Source extract:
The amendment said that restrictions could be applied, but only if the government demonstrated they were “justified by a compelling governmental interest achieved by the least restrictive means.”

The violations, Zhang said, include restrictions that prohibit providing medication abortion absent a plan approved by the government that involves abortion providers committing to being available 24 hours a day, seven days a week, to “personally treat all complications” from the abortions.

Planned Parenthood had not been providing medication abortions, deeming the rules too onerous. It had been providing regular abortions under preliminary injunctions that had previously been entered by the courts.

The organization said on June 22 that it had resumed providing those abortions in the wake of the ruling.

“This decision brings compassion and common sense back to Missouri health care,” Emily Wales, president and CEO of Comprehensive Health of Planned Parenthood Great Plains, said in a statement.

What the task asks:
Continue the article on the Missouri abortion ruling with several more paragraphs, picking up after the statement from Emily Wales.

Dataset content:
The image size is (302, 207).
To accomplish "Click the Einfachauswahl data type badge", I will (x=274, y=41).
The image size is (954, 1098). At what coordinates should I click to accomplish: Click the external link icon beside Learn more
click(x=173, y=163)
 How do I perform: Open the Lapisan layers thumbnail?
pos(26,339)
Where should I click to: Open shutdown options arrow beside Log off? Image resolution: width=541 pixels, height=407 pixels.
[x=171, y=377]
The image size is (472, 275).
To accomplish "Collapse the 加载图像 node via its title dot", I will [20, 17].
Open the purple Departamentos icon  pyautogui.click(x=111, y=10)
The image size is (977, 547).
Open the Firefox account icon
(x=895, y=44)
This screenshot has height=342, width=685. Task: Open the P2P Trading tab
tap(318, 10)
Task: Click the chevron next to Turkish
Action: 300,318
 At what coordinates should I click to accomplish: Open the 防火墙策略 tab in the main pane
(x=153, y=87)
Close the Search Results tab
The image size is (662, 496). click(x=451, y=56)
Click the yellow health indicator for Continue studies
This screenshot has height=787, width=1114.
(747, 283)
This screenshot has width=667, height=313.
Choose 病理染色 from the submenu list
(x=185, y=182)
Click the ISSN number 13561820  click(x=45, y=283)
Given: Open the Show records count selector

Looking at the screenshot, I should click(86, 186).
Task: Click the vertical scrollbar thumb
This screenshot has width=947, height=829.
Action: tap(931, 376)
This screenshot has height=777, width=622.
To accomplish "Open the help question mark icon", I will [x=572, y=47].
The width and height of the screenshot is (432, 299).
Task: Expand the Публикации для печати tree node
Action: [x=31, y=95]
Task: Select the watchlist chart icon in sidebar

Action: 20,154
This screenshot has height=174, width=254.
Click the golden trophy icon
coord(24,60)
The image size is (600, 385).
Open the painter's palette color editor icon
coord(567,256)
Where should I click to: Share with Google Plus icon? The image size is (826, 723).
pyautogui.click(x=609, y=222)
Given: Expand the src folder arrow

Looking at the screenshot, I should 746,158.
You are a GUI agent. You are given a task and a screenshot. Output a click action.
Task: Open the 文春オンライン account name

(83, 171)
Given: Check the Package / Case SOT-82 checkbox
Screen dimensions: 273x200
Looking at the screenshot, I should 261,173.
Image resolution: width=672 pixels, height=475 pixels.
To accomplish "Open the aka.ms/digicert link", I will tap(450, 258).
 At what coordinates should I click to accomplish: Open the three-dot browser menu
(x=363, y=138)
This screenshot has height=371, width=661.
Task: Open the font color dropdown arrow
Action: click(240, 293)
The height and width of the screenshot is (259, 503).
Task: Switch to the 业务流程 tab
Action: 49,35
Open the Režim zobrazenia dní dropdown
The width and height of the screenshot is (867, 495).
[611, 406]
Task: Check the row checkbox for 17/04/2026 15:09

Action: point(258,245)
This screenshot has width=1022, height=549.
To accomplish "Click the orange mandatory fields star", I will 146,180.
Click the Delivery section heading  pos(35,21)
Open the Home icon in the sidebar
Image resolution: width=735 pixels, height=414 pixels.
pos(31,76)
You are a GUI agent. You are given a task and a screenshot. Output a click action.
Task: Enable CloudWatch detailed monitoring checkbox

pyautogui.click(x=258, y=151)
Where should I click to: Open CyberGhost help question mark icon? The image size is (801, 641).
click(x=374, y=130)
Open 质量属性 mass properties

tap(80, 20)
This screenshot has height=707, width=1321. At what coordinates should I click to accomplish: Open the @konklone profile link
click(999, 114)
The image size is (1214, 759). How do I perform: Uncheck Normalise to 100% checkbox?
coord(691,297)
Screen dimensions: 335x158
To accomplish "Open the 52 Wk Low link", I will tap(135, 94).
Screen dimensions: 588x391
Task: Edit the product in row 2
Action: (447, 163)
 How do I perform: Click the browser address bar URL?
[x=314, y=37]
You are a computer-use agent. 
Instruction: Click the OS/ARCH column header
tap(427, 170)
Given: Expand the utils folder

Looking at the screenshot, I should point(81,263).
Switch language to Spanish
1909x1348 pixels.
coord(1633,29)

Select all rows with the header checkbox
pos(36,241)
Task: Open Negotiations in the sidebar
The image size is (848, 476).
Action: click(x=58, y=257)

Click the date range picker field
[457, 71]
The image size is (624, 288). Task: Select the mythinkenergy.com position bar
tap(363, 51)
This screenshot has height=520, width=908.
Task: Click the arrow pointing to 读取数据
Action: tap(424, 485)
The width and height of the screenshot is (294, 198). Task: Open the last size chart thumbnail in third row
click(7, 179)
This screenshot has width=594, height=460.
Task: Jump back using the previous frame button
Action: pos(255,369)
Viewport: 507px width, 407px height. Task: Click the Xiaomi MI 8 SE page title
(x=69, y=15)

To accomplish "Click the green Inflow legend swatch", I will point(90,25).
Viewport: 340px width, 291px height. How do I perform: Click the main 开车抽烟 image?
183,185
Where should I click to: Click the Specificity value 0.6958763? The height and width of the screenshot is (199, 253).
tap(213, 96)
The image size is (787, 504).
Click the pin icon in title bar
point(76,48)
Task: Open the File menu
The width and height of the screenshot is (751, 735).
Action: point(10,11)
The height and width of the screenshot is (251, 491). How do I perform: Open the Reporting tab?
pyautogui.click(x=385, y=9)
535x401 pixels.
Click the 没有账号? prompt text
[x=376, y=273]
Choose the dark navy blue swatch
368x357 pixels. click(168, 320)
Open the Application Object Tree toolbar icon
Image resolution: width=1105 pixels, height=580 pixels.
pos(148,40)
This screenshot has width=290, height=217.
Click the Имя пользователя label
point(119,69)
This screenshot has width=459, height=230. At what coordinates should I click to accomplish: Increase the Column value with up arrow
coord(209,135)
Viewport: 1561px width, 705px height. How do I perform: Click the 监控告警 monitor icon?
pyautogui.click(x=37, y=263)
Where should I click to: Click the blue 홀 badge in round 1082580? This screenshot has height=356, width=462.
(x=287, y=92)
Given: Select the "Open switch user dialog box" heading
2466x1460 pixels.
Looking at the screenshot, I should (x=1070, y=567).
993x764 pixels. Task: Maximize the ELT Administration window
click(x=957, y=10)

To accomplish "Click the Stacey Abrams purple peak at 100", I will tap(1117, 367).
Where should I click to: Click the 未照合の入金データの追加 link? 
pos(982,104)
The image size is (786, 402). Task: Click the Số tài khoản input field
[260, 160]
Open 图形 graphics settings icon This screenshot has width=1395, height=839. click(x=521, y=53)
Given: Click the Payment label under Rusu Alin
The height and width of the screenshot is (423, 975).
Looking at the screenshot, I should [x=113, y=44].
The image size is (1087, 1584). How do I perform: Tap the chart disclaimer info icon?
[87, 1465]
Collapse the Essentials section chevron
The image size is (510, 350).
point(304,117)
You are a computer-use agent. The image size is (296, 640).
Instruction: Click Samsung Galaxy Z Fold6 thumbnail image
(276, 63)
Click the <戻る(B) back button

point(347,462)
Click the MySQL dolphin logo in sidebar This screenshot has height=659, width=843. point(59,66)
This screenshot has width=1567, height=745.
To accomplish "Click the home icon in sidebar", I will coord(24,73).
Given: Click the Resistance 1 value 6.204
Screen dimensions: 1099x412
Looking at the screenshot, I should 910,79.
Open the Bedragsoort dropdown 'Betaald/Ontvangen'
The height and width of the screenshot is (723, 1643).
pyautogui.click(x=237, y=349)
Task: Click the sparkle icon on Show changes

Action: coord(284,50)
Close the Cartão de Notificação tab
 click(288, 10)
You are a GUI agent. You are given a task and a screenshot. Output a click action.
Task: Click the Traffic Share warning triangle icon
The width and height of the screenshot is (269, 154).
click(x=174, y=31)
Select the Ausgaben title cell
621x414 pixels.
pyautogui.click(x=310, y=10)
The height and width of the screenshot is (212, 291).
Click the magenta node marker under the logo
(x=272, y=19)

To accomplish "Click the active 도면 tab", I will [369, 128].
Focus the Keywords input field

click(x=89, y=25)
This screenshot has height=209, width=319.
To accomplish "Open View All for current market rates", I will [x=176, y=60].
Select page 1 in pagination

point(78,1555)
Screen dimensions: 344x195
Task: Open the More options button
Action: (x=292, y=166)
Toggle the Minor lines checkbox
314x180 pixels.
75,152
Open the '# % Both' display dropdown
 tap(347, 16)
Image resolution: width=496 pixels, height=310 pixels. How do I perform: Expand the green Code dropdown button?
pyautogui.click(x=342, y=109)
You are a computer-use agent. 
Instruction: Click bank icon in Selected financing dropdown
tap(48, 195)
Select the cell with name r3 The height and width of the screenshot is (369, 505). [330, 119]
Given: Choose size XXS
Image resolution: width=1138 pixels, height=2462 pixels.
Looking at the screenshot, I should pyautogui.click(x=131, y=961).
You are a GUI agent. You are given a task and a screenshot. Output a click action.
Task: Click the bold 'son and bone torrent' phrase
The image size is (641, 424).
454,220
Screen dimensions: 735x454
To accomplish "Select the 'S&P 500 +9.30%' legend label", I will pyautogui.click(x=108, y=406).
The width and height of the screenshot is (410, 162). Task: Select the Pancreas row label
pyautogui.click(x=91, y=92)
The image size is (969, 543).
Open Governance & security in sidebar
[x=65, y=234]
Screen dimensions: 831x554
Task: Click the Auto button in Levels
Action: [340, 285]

Exercise answer:
“For too long, politicians forced patients to leave the state for an evidence-based and trusted form of abortion care. Now, that care is coming home and with it, we move closer to fulfilling the promise of reproductive freedom Missourians demanded.”

Missouri Attorney General Catherine Hanaway criticized the development.

“This radical decision gives abortion providers a free pass to police themselves,” Hanaway said in a statement.

“Women are no longer entitled to the same level of care in an abortion clinic that they would receive in other healthcare settings: providers are no longer required to maintain complication plans or insurance, and the state cannot even conduct basic health and safety inspections to ensure patient safety.”

Hanaway said she would appeal the ruling to the Missouri Supreme Court.